Las campañas institucionales generan debate. Siempre hay quienes las considera equivocadas e, inmediatamente, aparecen personas que –para llevar la contraria a los que están en desacuerdo– las defienden a capa y espada. El último ejemplo son los dos spots de la DGT protagonizados por Amaia Romero (gran amante de las tortillas del bar Laláns) y Eduard Fernández, en los que sendos coches los atropellan sin ningún tipo de consideración por su estatus de famosos.

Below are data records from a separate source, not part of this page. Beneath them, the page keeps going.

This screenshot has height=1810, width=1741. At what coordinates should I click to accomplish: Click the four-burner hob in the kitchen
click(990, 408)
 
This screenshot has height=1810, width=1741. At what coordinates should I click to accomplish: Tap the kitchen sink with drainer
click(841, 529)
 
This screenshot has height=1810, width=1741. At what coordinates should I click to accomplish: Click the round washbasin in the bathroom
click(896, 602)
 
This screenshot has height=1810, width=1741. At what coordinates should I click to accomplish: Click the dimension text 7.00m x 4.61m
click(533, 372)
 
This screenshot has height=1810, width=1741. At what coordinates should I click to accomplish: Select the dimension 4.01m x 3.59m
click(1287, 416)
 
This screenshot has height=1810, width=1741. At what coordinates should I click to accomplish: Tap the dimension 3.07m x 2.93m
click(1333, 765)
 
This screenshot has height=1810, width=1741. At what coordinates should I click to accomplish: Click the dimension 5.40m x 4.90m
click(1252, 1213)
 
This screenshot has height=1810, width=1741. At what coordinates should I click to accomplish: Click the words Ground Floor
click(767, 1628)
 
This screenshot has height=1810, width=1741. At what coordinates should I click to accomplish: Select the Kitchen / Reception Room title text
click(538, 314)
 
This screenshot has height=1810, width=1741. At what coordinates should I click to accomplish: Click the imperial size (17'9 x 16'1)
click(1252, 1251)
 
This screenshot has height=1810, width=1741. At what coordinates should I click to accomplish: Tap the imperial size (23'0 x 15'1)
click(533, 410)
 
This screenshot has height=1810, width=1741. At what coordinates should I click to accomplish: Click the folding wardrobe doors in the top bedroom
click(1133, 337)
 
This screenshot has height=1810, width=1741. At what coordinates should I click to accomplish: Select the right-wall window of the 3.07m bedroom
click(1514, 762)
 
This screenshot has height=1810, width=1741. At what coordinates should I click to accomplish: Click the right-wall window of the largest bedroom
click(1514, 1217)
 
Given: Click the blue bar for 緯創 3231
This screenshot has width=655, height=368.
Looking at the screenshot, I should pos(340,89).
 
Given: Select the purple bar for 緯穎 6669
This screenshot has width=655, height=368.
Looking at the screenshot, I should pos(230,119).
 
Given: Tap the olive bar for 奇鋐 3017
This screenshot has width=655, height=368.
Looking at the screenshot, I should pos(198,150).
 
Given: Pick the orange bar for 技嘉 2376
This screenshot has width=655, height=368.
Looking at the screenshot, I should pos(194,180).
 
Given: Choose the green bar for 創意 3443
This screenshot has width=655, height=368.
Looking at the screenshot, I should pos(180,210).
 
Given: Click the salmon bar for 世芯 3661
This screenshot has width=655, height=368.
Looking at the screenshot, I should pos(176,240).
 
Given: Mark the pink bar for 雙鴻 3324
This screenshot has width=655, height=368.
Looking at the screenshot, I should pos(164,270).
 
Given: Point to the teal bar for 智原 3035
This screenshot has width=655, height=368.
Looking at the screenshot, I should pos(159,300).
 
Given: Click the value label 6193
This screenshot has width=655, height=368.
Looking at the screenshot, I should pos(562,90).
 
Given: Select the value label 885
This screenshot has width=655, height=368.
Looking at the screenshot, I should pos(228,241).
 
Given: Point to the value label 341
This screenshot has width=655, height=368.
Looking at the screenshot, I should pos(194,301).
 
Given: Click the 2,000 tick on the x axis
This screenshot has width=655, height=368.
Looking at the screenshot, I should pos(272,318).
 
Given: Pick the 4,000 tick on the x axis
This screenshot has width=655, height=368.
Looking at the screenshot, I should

Pero en Londres hay ahora una campaña con la que todos parecen estar de acuerdo. Consiste en una exhibición de fotografías, instalada en el South Bank, junto al Támesis. El medio centenar de personas fotografiadas aparecen sonrientes, con cara de felicidad. Son las últimas fotos que les hicieron; poco después se suicidaron.

Según Wilde, es el mejor cumplido que se puede hacer a la sociedad. Por eso la exposición lleva por título La última foto. Son las 50 últimas fotos de 50 personas que días o semanas después cometieron lo que Oscar Wilde consideraba “el mejor cumplido que se puede hacer a la sociedad”. Nada en esas fotos hace prever que la idea les pasaba por la cabeza. Jugaban con sus sobrinos, con sus hijos, se abrazaban a la persona con quien compartían la vida... La idea publicitaria es inapelable: hacer entender que las personas con pensamientos suicidas no siempre tienen cara deprimida. Los familiares que han cedido el material explican que, cuando los retrataron, nada indicaba que tuvieran problemas. Describen a los inminentes suicidas como personas alegres, cariñosas. “Nunca en la vida ninguno de nosotros podría haber imaginado que poco después se habría ido para siempre”.
Hay un suicidio peculiar, el del gastrónomo y restaurador Ramón Cabau, que se presentó en la Boquería para vender algunos de sus productos tal como solía hacer con regularidad, solo que esa vez se le veía más apagado de lo habitual. Al menos, eso dijeron los testigos. De todos modos, repartió flores, habló con unos y con otros… Y cuando estaba frente a la parada de setas de su amigo Llorenç Petràs, entregó una carta para su amigo, que en ese instante se hallaba ausente.  Luego, se paró en un bar para pedir un vaso de agua porque decía que no se encontraba bien. Acto seguido, tomó el agua, se tragó una pastilla y, a los pocos segundos, cayó desplomado muriendo casi al instante. Entonces aún nadie lo sabía pero se había suicidado con cianuro. Cuando Petràs pudo leer la carta, Cabau ya estaba en el suelo.